Copy the records below word for word, with every line unchanged.

········

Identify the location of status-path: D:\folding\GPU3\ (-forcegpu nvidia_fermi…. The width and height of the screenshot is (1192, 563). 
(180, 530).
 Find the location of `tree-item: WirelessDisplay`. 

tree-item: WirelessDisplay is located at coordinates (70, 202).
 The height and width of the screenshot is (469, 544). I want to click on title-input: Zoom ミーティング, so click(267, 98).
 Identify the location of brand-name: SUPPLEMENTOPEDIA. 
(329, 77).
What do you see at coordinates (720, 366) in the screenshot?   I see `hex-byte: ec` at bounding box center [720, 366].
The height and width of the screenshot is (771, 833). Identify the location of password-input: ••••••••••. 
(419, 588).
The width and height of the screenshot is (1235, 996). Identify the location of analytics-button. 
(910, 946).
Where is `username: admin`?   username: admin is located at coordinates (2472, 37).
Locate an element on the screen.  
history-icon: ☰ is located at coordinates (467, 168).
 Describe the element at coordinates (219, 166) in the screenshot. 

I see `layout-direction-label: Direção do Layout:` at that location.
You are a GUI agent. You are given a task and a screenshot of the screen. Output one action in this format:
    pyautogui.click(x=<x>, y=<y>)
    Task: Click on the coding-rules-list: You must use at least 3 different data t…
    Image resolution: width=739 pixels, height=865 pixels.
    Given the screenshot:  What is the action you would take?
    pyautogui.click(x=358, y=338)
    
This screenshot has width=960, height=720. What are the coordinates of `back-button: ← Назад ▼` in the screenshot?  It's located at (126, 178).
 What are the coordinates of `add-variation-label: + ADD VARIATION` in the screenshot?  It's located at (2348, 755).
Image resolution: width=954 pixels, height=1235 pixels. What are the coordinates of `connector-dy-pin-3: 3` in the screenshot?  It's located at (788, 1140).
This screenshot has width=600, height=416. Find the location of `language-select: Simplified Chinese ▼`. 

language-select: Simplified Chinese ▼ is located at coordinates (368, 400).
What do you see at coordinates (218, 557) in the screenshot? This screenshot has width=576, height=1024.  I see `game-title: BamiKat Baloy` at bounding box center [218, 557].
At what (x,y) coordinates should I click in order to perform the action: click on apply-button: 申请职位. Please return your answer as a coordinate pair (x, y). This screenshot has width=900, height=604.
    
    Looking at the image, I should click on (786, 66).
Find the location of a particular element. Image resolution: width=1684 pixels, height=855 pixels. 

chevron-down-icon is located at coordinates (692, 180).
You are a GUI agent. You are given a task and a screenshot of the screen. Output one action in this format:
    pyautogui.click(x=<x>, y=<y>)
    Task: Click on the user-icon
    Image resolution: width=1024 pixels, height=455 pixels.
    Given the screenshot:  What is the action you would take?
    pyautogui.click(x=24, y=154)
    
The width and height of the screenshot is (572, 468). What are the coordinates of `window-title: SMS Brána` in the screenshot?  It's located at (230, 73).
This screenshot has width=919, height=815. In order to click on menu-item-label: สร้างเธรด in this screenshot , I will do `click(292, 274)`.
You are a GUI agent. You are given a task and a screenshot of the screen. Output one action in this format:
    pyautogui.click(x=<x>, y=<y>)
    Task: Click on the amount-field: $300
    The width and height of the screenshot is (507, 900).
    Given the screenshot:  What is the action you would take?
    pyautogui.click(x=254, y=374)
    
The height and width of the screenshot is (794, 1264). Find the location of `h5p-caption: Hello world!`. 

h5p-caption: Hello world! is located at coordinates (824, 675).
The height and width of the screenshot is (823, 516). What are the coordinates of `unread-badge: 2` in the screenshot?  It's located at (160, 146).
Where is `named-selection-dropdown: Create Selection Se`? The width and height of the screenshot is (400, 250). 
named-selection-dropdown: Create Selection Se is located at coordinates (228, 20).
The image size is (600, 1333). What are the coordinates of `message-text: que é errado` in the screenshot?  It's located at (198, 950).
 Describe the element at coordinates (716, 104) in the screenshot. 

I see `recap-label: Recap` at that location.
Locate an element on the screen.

········

- [Response]:
Identify the location of status-path: D:\folding\GPU3\ (-forcegpu nvidia_fermi…. The width and height of the screenshot is (1192, 563). 
(180, 530).
 Find the location of `tree-item: WirelessDisplay`. 

tree-item: WirelessDisplay is located at coordinates (70, 202).
 The height and width of the screenshot is (469, 544). I want to click on title-input: Zoom ミーティング, so click(267, 98).
 Identify the location of brand-name: SUPPLEMENTOPEDIA. 
(329, 77).
What do you see at coordinates (720, 366) in the screenshot?   I see `hex-byte: ec` at bounding box center [720, 366].
The height and width of the screenshot is (771, 833). Identify the location of password-input: ••••••••••. 
(419, 588).
The width and height of the screenshot is (1235, 996). Identify the location of analytics-button. 
(910, 946).
Where is `username: admin`?   username: admin is located at coordinates (2472, 37).
Locate an element on the screen.  
history-icon: ☰ is located at coordinates (467, 168).
 Describe the element at coordinates (219, 166) in the screenshot. 

I see `layout-direction-label: Direção do Layout:` at that location.
You are a GUI agent. You are given a task and a screenshot of the screen. Output one action in this format:
    pyautogui.click(x=<x>, y=<y>)
    Task: Click on the coding-rules-list: You must use at least 3 different data t…
    Image resolution: width=739 pixels, height=865 pixels.
    Given the screenshot:  What is the action you would take?
    pyautogui.click(x=358, y=338)
    
This screenshot has width=960, height=720. What are the coordinates of `back-button: ← Назад ▼` in the screenshot?  It's located at (126, 178).
 What are the coordinates of `add-variation-label: + ADD VARIATION` in the screenshot?  It's located at (2348, 755).
Image resolution: width=954 pixels, height=1235 pixels. What are the coordinates of `connector-dy-pin-3: 3` in the screenshot?  It's located at (788, 1140).
This screenshot has width=600, height=416. Find the location of `language-select: Simplified Chinese ▼`. 

language-select: Simplified Chinese ▼ is located at coordinates (368, 400).
What do you see at coordinates (218, 557) in the screenshot? This screenshot has width=576, height=1024.  I see `game-title: BamiKat Baloy` at bounding box center [218, 557].
At what (x,y) coordinates should I click in order to perform the action: click on apply-button: 申请职位. Please return your answer as a coordinate pair (x, y). This screenshot has width=900, height=604.
    
    Looking at the image, I should click on (786, 66).
Find the location of a particular element. Image resolution: width=1684 pixels, height=855 pixels. 

chevron-down-icon is located at coordinates (692, 180).
You are a GUI agent. You are given a task and a screenshot of the screen. Output one action in this format:
    pyautogui.click(x=<x>, y=<y>)
    Task: Click on the user-icon
    Image resolution: width=1024 pixels, height=455 pixels.
    Given the screenshot:  What is the action you would take?
    pyautogui.click(x=24, y=154)
    
The width and height of the screenshot is (572, 468). What are the coordinates of `window-title: SMS Brána` in the screenshot?  It's located at (230, 73).
This screenshot has width=919, height=815. In order to click on menu-item-label: สร้างเธรด in this screenshot , I will do `click(292, 274)`.
You are a GUI agent. You are given a task and a screenshot of the screen. Output one action in this format:
    pyautogui.click(x=<x>, y=<y>)
    Task: Click on the amount-field: $300
    The width and height of the screenshot is (507, 900).
    Given the screenshot:  What is the action you would take?
    pyautogui.click(x=254, y=374)
    
The height and width of the screenshot is (794, 1264). Find the location of `h5p-caption: Hello world!`. 

h5p-caption: Hello world! is located at coordinates (824, 675).
The height and width of the screenshot is (823, 516). What are the coordinates of `unread-badge: 2` in the screenshot?  It's located at (160, 146).
Where is `named-selection-dropdown: Create Selection Se`? The width and height of the screenshot is (400, 250). 
named-selection-dropdown: Create Selection Se is located at coordinates (228, 20).
The image size is (600, 1333). What are the coordinates of `message-text: que é errado` in the screenshot?  It's located at (198, 950).
 Describe the element at coordinates (716, 104) in the screenshot. 

I see `recap-label: Recap` at that location.
Locate an element on the screen.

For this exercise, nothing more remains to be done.